Start of Exercise input

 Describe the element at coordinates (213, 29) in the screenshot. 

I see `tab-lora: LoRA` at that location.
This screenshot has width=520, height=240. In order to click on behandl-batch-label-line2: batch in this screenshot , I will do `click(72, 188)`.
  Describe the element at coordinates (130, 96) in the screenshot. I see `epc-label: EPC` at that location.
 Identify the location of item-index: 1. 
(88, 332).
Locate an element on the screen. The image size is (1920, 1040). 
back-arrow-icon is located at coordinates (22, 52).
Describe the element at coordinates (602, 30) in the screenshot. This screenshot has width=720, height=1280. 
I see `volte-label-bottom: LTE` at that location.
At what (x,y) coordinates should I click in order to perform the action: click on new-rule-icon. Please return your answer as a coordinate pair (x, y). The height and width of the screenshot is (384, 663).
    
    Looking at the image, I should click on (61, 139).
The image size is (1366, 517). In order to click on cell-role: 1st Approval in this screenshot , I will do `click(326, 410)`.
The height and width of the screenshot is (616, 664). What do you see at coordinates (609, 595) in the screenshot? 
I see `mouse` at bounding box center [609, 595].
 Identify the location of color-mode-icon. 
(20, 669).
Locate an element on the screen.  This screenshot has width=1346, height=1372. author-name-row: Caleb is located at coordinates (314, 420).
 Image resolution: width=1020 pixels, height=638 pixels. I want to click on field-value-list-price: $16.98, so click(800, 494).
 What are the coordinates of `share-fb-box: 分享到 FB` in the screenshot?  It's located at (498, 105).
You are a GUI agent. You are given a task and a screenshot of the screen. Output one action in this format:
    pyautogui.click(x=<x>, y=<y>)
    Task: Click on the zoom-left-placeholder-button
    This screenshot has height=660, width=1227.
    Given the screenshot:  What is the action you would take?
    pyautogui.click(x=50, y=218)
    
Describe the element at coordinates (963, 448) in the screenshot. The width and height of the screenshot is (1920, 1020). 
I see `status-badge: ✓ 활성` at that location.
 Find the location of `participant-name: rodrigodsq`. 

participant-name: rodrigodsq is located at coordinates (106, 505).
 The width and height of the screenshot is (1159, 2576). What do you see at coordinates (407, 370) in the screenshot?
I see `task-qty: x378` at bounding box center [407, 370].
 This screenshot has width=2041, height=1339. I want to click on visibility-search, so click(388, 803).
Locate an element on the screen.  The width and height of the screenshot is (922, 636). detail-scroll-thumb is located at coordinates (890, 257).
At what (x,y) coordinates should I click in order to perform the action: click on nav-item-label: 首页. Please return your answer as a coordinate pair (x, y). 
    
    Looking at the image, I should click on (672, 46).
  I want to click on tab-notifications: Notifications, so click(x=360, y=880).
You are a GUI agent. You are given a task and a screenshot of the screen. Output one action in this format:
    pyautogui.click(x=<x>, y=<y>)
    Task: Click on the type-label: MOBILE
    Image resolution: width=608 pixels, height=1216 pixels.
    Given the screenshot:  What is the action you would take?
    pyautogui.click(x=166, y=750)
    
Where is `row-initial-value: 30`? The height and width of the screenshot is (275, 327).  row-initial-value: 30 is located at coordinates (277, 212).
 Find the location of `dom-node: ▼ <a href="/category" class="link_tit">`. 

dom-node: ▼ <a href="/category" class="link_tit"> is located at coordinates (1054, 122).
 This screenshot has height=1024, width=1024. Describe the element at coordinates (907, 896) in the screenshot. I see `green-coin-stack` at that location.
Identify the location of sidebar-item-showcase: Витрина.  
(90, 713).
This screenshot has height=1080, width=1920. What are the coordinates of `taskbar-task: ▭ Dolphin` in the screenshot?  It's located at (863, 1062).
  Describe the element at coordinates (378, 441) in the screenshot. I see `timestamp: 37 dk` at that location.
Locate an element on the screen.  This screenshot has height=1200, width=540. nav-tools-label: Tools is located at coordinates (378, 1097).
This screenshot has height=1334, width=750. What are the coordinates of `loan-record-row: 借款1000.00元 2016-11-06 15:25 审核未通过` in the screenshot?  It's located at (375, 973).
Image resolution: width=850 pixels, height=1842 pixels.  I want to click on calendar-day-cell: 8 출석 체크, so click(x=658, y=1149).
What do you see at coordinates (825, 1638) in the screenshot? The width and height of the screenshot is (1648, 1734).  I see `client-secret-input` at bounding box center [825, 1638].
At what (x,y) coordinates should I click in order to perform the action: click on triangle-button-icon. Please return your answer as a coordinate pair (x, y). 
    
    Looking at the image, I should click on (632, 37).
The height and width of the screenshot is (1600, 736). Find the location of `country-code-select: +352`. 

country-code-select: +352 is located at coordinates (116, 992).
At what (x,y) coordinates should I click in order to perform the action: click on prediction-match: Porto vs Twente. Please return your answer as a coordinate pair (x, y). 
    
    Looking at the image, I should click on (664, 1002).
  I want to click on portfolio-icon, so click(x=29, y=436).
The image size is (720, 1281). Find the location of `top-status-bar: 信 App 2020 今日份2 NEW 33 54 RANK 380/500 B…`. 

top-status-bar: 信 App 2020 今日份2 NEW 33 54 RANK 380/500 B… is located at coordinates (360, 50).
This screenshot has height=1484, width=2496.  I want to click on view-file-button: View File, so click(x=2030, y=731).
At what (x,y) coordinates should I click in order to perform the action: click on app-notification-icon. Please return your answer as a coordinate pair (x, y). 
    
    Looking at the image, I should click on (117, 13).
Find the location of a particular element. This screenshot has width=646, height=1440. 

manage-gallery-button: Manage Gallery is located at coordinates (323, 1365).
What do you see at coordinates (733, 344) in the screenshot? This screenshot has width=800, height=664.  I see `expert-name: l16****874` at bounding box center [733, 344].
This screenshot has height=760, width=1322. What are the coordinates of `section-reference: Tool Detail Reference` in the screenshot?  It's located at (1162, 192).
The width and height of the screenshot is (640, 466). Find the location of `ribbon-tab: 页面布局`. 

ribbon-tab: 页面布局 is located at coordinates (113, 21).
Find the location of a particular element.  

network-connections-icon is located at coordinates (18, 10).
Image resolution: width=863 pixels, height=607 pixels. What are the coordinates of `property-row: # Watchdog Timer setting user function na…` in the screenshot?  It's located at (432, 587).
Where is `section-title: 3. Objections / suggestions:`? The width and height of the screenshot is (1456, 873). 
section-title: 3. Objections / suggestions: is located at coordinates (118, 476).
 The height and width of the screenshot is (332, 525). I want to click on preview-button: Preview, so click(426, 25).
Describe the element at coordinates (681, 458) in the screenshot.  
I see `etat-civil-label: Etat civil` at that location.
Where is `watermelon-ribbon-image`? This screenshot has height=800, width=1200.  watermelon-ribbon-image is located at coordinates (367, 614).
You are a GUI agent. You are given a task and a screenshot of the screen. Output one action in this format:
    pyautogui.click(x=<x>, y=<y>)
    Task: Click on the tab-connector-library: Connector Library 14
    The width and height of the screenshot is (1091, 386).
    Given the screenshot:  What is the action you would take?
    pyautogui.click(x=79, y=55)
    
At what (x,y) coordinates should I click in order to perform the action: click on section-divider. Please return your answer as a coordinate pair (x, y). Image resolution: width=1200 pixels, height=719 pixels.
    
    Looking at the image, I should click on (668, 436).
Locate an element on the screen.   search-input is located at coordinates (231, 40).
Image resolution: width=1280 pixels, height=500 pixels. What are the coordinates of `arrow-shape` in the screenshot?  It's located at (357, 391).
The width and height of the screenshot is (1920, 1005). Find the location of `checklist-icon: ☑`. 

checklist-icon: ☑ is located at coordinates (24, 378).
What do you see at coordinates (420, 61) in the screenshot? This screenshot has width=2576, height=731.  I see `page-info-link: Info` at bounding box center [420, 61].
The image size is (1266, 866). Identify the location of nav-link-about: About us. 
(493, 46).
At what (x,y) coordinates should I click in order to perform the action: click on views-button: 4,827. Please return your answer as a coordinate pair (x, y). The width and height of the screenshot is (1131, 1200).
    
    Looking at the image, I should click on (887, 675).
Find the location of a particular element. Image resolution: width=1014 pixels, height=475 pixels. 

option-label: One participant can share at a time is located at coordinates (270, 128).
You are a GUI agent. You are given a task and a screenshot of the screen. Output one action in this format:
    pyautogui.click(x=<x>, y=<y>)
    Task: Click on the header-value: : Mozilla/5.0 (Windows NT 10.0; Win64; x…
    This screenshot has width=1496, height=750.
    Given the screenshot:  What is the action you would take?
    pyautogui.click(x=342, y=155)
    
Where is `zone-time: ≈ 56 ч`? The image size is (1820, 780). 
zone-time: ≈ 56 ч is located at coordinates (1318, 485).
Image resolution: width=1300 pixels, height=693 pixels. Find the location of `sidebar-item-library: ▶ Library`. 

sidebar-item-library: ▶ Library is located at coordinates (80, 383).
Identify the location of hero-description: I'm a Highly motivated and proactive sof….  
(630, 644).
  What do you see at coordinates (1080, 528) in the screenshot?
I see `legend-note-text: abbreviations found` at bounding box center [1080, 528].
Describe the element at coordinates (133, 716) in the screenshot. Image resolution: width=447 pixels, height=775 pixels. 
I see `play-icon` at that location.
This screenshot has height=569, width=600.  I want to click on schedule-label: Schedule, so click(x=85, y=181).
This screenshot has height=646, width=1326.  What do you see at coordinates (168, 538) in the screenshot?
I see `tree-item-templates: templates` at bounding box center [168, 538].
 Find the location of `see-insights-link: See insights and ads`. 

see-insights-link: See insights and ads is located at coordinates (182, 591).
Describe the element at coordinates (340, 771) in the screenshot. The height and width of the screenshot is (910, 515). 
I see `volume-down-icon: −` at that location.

End of Exercise input

* Exercise instructions:
Copy out the rows above word for word, from the line containing "What do you see at coordinates (420, 61)" through the line containing "Looking at the image, I should click on (887, 675).", including both of those lines.

* Solution to the exercise:
What do you see at coordinates (420, 61) in the screenshot? This screenshot has width=2576, height=731.  I see `page-info-link: Info` at bounding box center [420, 61].
The image size is (1266, 866). Identify the location of nav-link-about: About us. 
(493, 46).
At what (x,y) coordinates should I click in order to perform the action: click on views-button: 4,827. Please return your answer as a coordinate pair (x, y). The width and height of the screenshot is (1131, 1200).
    
    Looking at the image, I should click on (887, 675).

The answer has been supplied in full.